*** Study material ***

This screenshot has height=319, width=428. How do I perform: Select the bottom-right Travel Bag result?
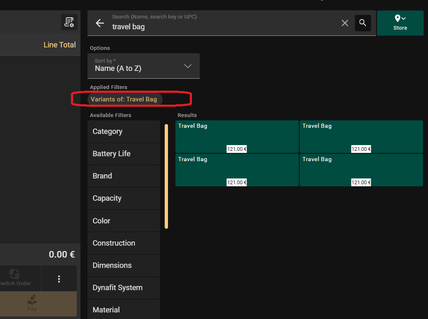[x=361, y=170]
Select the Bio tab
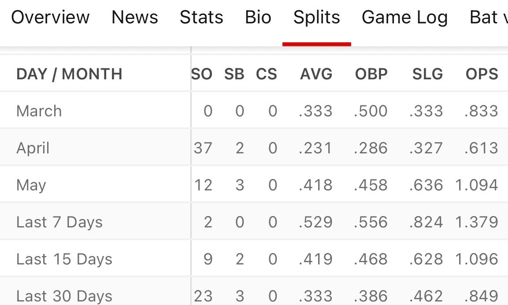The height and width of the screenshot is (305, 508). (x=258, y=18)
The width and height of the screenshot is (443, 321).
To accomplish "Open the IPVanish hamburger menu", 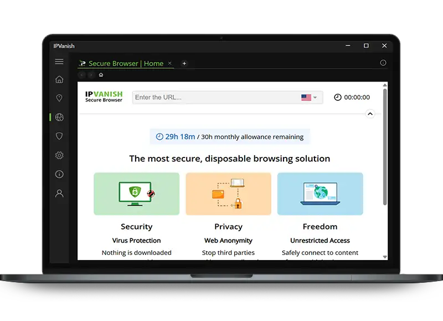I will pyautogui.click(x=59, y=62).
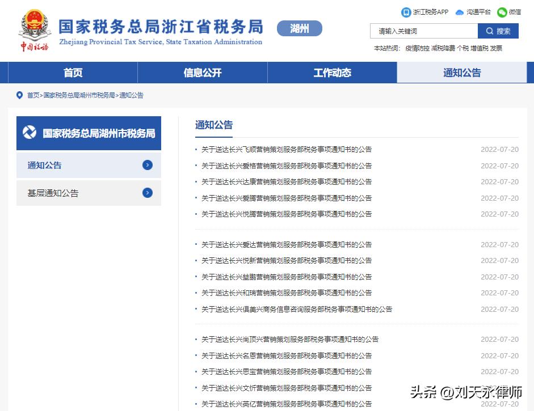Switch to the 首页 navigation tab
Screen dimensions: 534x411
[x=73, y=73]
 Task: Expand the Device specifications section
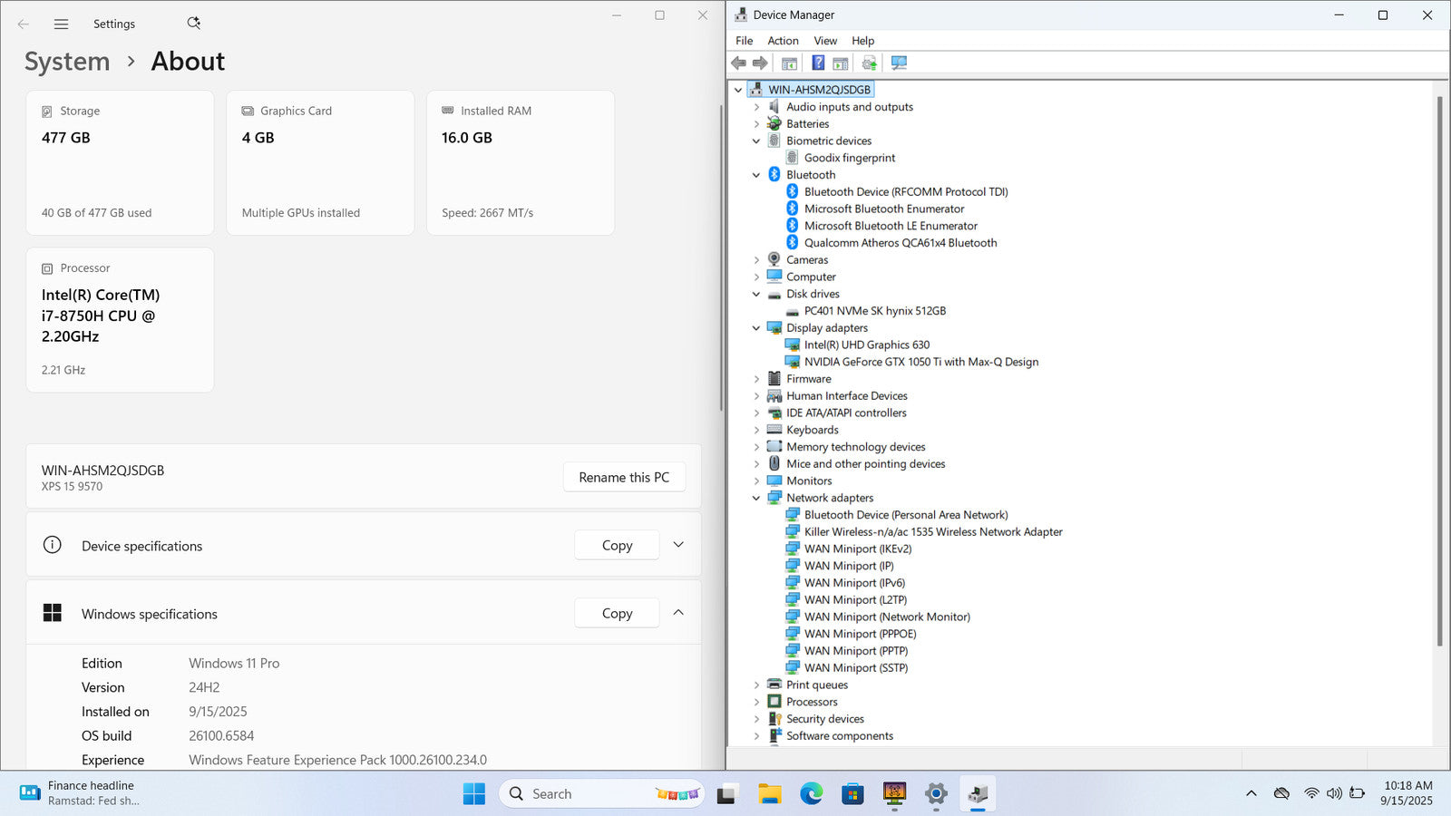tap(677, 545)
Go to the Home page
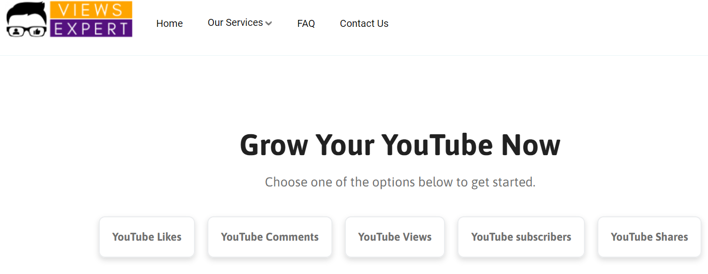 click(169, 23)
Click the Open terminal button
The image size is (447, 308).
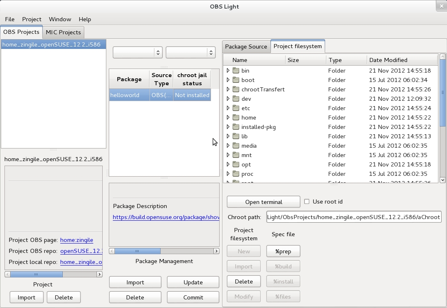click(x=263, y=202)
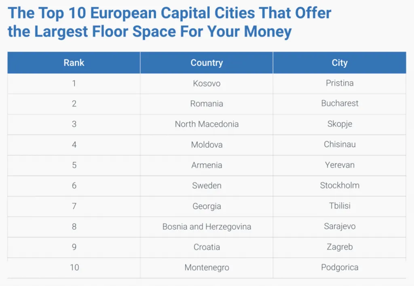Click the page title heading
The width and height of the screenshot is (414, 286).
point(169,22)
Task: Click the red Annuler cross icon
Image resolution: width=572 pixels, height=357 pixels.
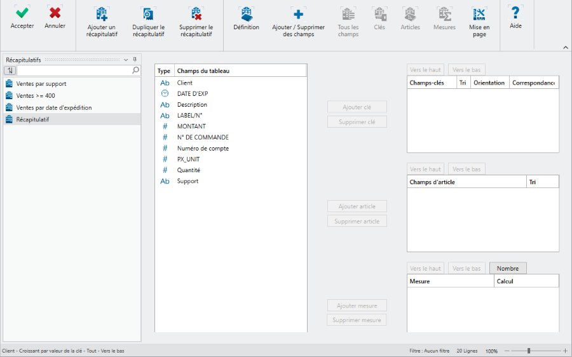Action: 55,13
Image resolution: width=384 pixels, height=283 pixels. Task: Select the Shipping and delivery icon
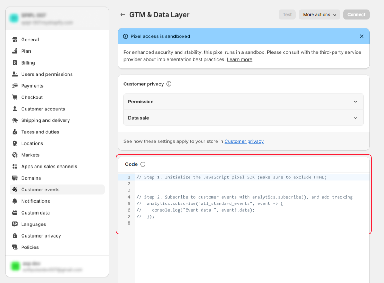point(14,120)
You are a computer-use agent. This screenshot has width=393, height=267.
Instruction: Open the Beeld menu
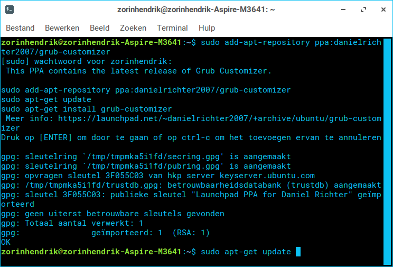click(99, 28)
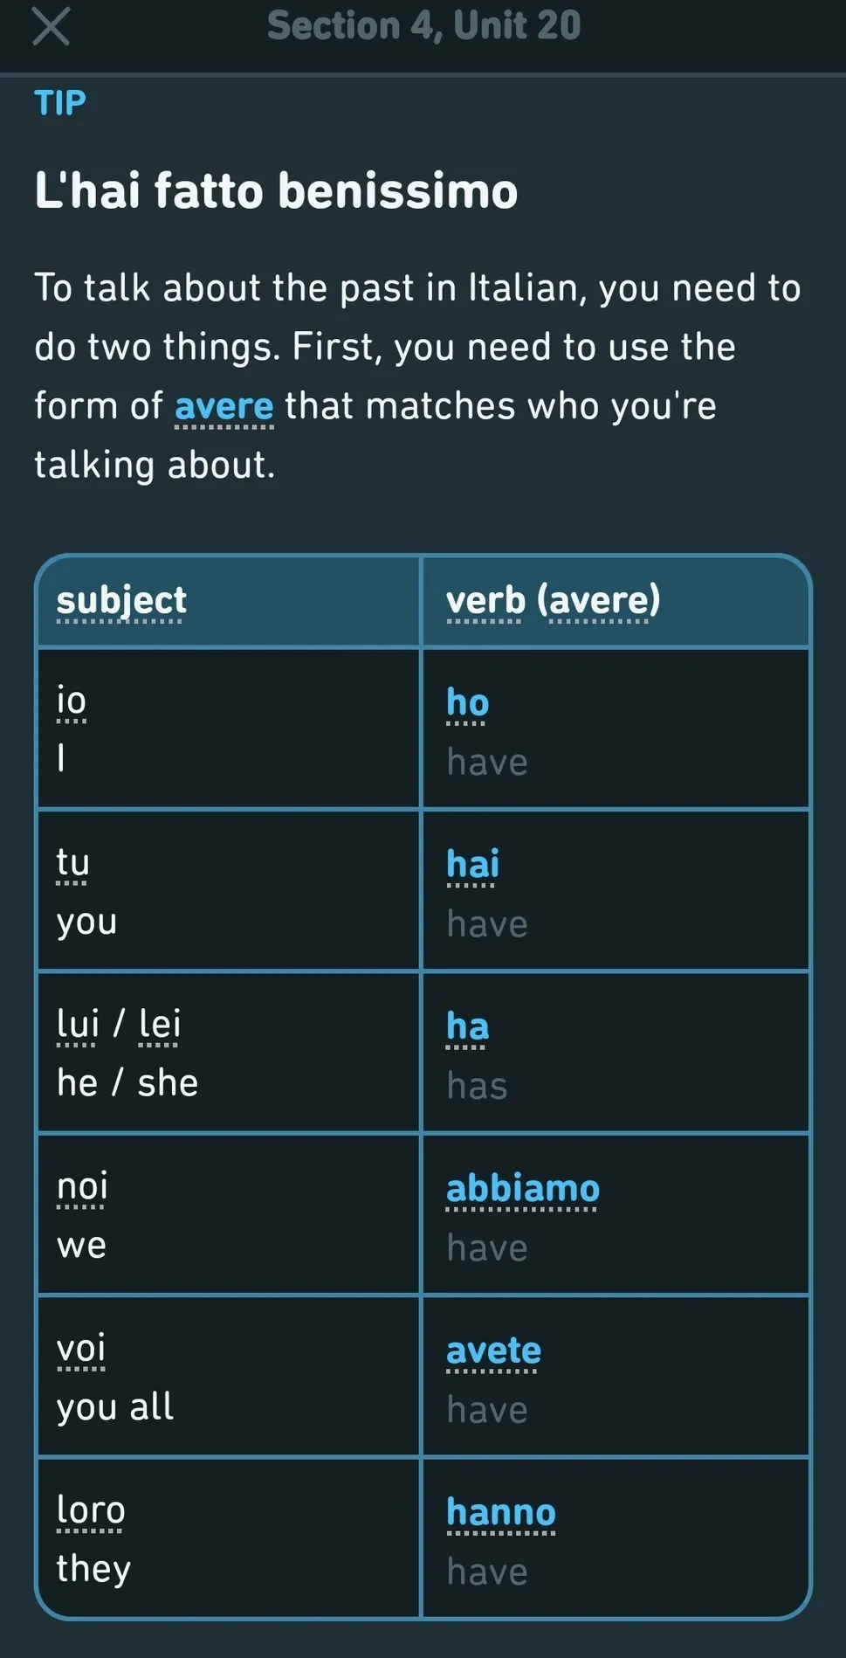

*** End of Study material ***

▶ _The problem_:
Output exactly the lines from the line with "Task: Expand the" to the last line of the records, including both, and leave every picture out.

▶ _Reply to the task_:
 Task: Expand the Device specifications section
tap(677, 545)
Go to the Home page
 click(169, 23)
Click the Open terminal button
The image size is (447, 308).
click(x=263, y=202)
Click the page title heading
The width and height of the screenshot is (414, 286).
point(169,22)
Task: Click the red Annuler cross icon
Image resolution: width=572 pixels, height=357 pixels.
Action: 55,13
Image resolution: width=384 pixels, height=283 pixels. Task: Select the Shipping and delivery icon
point(14,120)
You are a computer-use agent. This screenshot has width=393, height=267.
Instruction: Open the Beeld menu
click(99, 28)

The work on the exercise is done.